SUPPLIED RECORDS
* * * *

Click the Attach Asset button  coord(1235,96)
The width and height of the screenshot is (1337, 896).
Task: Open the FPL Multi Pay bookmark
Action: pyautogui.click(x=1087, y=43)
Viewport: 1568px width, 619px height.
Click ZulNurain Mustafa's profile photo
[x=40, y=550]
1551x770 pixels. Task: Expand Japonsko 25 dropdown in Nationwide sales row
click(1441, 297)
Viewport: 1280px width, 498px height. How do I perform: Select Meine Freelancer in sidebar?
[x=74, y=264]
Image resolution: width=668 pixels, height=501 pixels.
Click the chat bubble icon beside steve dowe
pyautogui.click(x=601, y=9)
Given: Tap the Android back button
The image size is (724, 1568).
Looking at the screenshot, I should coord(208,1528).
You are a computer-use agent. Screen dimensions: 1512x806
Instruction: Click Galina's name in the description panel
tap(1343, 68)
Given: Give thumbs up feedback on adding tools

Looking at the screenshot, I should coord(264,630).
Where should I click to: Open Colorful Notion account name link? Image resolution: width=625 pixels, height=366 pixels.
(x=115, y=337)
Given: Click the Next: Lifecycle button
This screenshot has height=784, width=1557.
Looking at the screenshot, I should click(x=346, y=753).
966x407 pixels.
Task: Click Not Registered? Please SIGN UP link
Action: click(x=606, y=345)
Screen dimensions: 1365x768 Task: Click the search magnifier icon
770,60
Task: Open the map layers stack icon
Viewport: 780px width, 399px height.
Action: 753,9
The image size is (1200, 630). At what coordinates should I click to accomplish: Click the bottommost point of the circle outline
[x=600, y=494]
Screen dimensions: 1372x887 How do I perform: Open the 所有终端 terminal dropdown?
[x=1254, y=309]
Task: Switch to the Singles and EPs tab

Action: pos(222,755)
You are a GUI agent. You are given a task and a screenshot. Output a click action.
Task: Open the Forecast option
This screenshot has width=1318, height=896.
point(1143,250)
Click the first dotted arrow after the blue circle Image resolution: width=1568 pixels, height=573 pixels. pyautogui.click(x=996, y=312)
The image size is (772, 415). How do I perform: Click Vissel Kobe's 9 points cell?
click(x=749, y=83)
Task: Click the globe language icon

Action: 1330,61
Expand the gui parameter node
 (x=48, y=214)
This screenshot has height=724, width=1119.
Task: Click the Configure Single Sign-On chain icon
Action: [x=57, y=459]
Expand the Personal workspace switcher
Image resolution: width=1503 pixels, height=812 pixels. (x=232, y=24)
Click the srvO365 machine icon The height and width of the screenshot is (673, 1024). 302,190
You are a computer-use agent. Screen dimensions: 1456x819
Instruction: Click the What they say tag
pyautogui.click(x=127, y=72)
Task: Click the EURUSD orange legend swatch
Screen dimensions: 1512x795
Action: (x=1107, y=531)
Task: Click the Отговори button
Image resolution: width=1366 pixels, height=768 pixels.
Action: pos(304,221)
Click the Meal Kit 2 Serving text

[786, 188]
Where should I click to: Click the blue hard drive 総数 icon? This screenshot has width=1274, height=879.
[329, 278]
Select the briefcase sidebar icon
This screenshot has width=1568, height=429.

* * * *

Recast the entire listing above as a JSON list of strings, one string per line, leaving out blank lines.

[
  "Click the Attach Asset button  coord(1235,96)",
  "The width and height of the screenshot is (1337, 896).",
  "Task: Open the FPL Multi Pay bookmark",
  "Action: pyautogui.click(x=1087, y=43)",
  "Viewport: 1568px width, 619px height.",
  "Click ZulNurain Mustafa's profile photo",
  "[x=40, y=550]",
  "1551x770 pixels. Task: Expand Japonsko 25 dropdown in Nationwide sales row",
  "click(1441, 297)",
  "Viewport: 1280px width, 498px height. How do I perform: Select Meine Freelancer in sidebar?",
  "[x=74, y=264]",
  "Image resolution: width=668 pixels, height=501 pixels.",
  "Click the chat bubble icon beside steve dowe",
  "pyautogui.click(x=601, y=9)",
  "Given: Tap the Android back button",
  "The image size is (724, 1568).",
  "Looking at the screenshot, I should coord(208,1528).",
  "You are a computer-use agent. Screen dimensions: 1512x806",
  "Instruction: Click Galina's name in the description panel",
  "tap(1343, 68)",
  "Given: Give thumbs up feedback on adding tools",
  "Looking at the screenshot, I should coord(264,630).",
  "Where should I click to: Open Colorful Notion account name link? Image resolution: width=625 pixels, height=366 pixels.",
  "(x=115, y=337)",
  "Given: Click the Next: Lifecycle button",
  "This screenshot has height=784, width=1557.",
  "Looking at the screenshot, I should click(x=346, y=753).",
  "966x407 pixels.",
  "Task: Click Not Registered? Please SIGN UP link",
  "Action: click(x=606, y=345)",
  "Screen dimensions: 1365x768 Task: Click the search magnifier icon",
  "770,60",
  "Task: Open the map layers stack icon",
  "Viewport: 780px width, 399px height.",
  "Action: 753,9",
  "The image size is (1200, 630). At what coordinates should I click to accomplish: Click the bottommost point of the circle outline",
  "[x=600, y=494]",
  "Screen dimensions: 1372x887 How do I perform: Open the 所有终端 terminal dropdown?",
  "[x=1254, y=309]",
  "Task: Switch to the Singles and EPs tab",
  "Action: pos(222,755)",
  "You are a GUI agent. You are given a task and a screenshot. Output a click action.",
  "Task: Open the Forecast option",
  "This screenshot has width=1318, height=896.",
  "point(1143,250)",
  "Click the first dotted arrow after the blue circle Image resolution: width=1568 pixels, height=573 pixels. pyautogui.click(x=996, y=312)",
  "The image size is (772, 415). How do I perform: Click Vissel Kobe's 9 points cell?",
  "click(x=749, y=83)",
  "Task: Click the globe language icon",
  "Action: 1330,61",
  "Expand the gui parameter node",
  " (x=48, y=214)",
  "This screenshot has height=724, width=1119.",
  "Task: Click the Configure Single Sign-On chain icon",
  "Action: [x=57, y=459]",
  "Expand the Personal workspace switcher",
  "Image resolution: width=1503 pixels, height=812 pixels. (x=232, y=24)",
  "Click the srvO365 machine icon The height and width of the screenshot is (673, 1024). 302,190",
  "You are a computer-use agent. Screen dimensions: 1456x819",
  "Instruction: Click the What they say tag",
  "pyautogui.click(x=127, y=72)",
  "Task: Click the EURUSD orange legend swatch",
  "Screen dimensions: 1512x795",
  "Action: (x=1107, y=531)",
  "Task: Click the Отговори button",
  "Image resolution: width=1366 pixels, height=768 pixels.",
  "Action: pos(304,221)",
  "Click the Meal Kit 2 Serving text",
  "[786, 188]",
  "Where should I click to: Click the blue hard drive 総数 icon? This screenshot has width=1274, height=879.",
  "[329, 278]",
  "Select the briefcase sidebar icon",
  "This screenshot has width=1568, height=429."
]